La aprobación de la R. O. de 11 de septiembre de 1924 por la que las enseñanzas de Aparejador, integradas hasta entonces en las Escuelas Industriales, pasaban a cursarse, en adelante, en las Escuelas de Arquitectura, supuso un cambio sustancial para la profesión de Aparejador.
Sin embargo -según Luis Javier Cuenca: Aparejadores, Arquitectos Técnicos e Ingenieros de la Edificación: una aproximación histórica a sus responsabilidades, pp. 141-143- esta medida no resolvió el conflicto interprofesional, ya que la exclusividad de proyectar y dirigir toda clase de obras, por el momento, no correspondía exclusiva y excluyentemente a los Arquitectos. De entre las disposiciones más importantes de esos años cabe resaltar el Decreto de 9 de mayo de 1934, que mantuvo vías aún las diferencias entre los colectivos profesionales de Arquitectos y Aparejadores, si bien se modificaron las respectivas estrategias.
En el breve espacio de quince meses, los transcurridos entre mayo de 1934 y julio de 1935 se llegaron a dictar cuatro disposiciones. El modelo Aparejador-Constructor era el prevaleciente en todas ellas.

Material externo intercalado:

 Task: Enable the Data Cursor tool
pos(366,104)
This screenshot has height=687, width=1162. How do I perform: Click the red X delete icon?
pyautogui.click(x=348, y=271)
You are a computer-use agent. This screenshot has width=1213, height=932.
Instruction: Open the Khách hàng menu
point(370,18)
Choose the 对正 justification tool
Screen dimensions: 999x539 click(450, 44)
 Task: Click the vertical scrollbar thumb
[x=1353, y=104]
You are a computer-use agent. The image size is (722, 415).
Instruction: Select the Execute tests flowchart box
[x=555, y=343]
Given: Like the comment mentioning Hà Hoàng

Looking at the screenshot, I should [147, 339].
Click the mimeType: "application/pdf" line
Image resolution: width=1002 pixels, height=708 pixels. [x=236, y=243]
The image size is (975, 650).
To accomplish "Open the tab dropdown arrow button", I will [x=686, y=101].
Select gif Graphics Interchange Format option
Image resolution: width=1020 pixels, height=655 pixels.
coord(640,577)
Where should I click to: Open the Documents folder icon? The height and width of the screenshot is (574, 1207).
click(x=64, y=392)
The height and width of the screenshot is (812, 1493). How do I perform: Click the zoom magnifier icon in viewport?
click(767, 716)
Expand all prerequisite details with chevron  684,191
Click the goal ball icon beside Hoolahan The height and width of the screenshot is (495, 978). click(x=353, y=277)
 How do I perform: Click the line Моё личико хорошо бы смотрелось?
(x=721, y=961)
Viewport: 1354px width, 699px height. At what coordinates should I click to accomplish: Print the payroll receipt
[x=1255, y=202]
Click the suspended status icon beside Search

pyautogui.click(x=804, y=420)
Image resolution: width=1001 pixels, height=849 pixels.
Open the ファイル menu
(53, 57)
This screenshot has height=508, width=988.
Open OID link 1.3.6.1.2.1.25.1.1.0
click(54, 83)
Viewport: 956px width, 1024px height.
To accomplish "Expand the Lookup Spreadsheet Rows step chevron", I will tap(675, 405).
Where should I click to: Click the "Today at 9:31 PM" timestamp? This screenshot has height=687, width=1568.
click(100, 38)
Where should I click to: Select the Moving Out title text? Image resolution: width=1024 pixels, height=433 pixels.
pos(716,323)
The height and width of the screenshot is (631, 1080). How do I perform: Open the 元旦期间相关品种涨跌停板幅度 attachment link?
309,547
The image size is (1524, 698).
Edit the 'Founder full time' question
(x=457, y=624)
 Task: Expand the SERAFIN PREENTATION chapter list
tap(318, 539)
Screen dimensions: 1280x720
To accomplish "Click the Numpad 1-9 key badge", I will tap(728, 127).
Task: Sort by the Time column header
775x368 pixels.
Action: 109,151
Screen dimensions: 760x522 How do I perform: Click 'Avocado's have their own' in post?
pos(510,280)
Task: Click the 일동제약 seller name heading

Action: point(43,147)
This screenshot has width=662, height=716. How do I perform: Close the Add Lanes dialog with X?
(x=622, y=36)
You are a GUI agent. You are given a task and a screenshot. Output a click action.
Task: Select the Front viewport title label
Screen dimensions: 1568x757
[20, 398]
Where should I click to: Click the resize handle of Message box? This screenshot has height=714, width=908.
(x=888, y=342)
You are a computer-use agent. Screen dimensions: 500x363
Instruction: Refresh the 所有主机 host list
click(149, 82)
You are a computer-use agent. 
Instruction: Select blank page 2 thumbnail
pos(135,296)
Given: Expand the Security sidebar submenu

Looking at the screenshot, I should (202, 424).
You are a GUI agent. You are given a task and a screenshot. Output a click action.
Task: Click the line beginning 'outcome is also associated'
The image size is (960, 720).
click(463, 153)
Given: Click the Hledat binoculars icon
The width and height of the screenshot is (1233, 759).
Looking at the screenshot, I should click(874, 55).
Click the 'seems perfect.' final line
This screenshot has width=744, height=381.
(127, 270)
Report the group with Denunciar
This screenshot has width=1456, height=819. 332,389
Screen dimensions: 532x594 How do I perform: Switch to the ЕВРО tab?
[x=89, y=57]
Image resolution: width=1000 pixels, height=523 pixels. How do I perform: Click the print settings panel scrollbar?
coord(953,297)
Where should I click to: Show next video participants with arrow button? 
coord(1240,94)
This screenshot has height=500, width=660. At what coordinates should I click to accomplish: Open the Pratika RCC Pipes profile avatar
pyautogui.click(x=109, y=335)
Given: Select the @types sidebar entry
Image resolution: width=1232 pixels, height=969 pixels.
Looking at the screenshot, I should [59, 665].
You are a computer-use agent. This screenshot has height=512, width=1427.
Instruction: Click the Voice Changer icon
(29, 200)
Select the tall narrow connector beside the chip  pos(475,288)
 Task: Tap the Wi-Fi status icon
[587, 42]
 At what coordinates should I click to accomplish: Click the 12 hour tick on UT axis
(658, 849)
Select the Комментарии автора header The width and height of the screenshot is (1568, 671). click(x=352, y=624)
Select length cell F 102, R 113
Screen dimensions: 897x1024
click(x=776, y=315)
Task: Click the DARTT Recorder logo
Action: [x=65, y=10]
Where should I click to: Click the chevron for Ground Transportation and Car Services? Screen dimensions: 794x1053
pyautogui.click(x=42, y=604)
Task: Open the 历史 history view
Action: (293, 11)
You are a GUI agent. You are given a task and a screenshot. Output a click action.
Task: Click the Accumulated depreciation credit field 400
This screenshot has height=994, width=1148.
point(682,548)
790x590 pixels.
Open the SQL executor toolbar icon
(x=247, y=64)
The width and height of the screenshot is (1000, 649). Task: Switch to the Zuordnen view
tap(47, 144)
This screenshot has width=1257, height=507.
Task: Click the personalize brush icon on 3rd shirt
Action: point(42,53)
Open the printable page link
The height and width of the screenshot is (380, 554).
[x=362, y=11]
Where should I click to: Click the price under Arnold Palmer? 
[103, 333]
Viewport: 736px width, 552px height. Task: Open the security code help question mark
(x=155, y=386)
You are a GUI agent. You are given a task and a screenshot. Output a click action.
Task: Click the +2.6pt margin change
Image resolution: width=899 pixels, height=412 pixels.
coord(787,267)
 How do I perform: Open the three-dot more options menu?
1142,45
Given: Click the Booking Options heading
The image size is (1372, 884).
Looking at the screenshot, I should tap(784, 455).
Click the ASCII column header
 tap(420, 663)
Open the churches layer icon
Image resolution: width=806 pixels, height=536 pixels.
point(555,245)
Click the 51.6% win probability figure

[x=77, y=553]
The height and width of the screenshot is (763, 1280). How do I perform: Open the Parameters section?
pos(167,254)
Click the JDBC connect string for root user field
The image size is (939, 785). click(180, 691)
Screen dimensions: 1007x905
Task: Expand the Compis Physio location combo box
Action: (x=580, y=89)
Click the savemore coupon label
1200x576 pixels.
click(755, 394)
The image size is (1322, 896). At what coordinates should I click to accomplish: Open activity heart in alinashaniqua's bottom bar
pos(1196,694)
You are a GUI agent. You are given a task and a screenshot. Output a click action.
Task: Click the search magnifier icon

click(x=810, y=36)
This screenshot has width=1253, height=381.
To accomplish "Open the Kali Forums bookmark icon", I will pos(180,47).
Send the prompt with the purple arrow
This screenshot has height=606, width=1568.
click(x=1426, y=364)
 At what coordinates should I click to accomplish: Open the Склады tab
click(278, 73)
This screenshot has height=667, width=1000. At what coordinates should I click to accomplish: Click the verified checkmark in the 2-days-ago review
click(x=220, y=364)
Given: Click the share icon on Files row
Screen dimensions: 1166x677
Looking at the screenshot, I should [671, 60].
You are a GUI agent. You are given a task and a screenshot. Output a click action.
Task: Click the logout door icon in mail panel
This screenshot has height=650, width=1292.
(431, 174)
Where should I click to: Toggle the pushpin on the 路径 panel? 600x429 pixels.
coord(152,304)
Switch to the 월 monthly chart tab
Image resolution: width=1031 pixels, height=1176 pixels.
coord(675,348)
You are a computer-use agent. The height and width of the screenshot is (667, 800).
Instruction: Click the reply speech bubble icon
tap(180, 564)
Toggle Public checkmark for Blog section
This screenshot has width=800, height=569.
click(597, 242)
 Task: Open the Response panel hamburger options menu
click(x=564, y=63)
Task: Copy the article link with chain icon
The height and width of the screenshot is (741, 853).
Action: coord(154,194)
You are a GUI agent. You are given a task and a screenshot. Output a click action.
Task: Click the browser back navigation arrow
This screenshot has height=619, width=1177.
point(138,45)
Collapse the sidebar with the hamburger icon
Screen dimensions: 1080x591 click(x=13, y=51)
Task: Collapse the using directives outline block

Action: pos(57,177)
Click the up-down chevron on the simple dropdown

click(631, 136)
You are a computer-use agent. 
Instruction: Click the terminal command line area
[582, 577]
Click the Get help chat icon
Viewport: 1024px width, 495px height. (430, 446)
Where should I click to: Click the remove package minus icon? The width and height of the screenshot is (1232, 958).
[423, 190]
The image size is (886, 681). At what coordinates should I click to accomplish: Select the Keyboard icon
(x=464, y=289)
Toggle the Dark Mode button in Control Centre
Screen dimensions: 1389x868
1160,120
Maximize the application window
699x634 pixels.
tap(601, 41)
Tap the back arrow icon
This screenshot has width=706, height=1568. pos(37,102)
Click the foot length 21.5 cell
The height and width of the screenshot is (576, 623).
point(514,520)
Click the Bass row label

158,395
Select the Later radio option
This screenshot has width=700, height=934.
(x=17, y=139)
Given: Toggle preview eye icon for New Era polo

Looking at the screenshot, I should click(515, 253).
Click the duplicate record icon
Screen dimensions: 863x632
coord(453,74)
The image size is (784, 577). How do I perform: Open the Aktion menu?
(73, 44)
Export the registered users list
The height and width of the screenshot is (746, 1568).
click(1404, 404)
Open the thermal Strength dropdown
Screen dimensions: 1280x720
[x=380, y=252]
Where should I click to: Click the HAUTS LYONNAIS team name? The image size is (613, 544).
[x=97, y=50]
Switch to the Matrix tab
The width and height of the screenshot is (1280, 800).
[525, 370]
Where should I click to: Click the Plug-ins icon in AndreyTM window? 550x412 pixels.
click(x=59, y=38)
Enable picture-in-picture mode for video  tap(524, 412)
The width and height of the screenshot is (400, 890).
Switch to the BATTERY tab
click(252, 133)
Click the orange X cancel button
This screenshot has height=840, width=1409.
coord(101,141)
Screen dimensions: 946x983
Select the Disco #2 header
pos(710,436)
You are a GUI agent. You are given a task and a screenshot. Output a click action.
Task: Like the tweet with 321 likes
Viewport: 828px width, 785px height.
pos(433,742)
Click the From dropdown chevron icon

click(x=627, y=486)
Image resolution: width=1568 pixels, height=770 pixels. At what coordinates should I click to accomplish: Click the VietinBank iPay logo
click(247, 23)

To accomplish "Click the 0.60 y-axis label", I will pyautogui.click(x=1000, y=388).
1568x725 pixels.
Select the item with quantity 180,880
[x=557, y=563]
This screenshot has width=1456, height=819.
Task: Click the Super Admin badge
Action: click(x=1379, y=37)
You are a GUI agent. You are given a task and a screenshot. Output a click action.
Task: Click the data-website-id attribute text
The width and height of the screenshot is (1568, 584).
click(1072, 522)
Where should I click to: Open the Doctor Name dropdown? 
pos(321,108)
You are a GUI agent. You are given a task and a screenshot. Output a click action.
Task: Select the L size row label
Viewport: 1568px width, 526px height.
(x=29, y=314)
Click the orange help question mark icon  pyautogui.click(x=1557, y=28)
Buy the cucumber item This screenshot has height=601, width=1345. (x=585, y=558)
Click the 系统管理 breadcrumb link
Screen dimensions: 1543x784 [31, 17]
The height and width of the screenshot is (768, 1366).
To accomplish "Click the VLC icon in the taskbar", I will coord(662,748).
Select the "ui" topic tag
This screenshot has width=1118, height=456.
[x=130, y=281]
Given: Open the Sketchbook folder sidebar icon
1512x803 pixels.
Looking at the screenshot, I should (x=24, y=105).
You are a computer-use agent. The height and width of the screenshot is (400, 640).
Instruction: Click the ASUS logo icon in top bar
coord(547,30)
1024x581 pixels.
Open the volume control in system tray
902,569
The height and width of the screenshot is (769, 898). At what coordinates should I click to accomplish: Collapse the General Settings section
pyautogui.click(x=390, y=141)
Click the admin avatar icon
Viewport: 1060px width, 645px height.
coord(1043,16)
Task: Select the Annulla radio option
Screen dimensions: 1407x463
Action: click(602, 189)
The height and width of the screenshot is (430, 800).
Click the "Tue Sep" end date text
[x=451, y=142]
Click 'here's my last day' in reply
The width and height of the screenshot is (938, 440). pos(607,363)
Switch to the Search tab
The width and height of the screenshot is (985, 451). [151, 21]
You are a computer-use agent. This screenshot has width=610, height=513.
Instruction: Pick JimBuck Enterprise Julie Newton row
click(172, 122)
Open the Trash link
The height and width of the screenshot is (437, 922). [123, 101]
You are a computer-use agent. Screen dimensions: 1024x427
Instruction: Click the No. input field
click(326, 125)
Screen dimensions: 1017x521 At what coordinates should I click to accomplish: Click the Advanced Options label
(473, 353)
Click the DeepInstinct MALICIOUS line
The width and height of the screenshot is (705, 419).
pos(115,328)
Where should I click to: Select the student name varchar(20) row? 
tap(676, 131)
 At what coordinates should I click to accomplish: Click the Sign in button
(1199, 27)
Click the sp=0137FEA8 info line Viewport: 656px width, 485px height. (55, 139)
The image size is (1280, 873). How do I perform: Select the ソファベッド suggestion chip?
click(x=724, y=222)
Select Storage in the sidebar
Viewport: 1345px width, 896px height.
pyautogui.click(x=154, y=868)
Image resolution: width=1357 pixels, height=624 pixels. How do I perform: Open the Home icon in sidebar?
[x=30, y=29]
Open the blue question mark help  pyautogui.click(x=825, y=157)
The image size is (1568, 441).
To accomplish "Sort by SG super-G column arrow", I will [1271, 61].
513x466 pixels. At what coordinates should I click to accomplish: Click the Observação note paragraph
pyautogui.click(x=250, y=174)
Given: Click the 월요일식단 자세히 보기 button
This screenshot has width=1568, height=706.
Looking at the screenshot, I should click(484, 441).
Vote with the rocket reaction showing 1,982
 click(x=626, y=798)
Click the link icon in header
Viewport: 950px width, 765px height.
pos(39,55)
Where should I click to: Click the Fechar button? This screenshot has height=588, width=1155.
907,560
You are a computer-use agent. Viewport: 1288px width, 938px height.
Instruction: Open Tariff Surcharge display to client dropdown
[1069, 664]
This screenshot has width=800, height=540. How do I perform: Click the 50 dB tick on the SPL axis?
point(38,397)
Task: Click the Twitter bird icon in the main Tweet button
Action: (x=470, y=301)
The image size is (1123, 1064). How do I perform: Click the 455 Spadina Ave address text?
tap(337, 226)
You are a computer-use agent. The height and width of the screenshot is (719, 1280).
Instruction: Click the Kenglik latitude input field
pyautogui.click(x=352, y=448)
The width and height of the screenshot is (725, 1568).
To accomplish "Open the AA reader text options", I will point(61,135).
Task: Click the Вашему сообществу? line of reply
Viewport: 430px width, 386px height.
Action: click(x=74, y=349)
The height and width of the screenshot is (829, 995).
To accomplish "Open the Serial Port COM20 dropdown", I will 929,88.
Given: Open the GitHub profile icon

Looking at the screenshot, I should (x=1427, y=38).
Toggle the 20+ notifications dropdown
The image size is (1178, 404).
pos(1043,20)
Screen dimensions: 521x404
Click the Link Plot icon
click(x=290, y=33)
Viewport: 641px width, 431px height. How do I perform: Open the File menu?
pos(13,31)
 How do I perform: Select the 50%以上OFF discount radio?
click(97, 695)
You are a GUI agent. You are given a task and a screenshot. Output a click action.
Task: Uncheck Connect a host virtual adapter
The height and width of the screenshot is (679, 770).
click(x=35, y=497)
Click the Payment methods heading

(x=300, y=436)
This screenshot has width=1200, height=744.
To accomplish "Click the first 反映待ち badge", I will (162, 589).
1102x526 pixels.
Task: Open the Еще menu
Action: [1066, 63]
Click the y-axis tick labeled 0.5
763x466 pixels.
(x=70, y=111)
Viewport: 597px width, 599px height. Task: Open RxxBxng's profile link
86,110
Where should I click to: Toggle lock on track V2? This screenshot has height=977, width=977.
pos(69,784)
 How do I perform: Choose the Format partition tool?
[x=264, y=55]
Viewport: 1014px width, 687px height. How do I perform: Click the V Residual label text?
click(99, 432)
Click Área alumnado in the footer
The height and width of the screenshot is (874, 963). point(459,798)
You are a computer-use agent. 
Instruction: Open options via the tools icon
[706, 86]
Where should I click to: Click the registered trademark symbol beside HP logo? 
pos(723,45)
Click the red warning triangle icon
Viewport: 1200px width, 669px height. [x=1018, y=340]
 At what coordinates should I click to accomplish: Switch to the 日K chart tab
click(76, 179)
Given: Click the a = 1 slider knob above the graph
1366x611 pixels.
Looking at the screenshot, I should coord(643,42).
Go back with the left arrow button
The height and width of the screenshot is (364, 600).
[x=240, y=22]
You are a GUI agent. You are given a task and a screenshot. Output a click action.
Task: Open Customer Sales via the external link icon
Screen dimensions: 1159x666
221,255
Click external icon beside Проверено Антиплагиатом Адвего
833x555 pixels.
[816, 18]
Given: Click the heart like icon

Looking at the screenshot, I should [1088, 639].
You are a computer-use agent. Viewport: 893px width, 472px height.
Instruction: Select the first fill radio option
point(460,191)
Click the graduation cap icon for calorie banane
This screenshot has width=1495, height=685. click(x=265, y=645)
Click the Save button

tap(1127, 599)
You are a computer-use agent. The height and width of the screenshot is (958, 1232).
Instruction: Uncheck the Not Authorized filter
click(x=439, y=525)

Así, el Decreto de 31 de mayo de 1935, que en su artículo 1º dispone que: «Los Aparejadores con título oficial, por su calidad de peritos de materiales y de construcción, son los únicos que, bajo la dirección de los Arquitectos, ejercerán la función de constructores de obras, prohibiéndose en absoluto el ejercicio de esta profesión a los que, por no haber cursado los estudios correspondientes en las Escuelas del Estado, carezcan del título oficial».
Finalmente, el nuevo y definitivo Decreto de 16 de julio de 1935 consagró la institucionalización de las atribuciones de la profesión de Aparejador, alejándose del modelo Aparejador-Constructor y derogando la dispersa regulación anterior, existente desde 1895.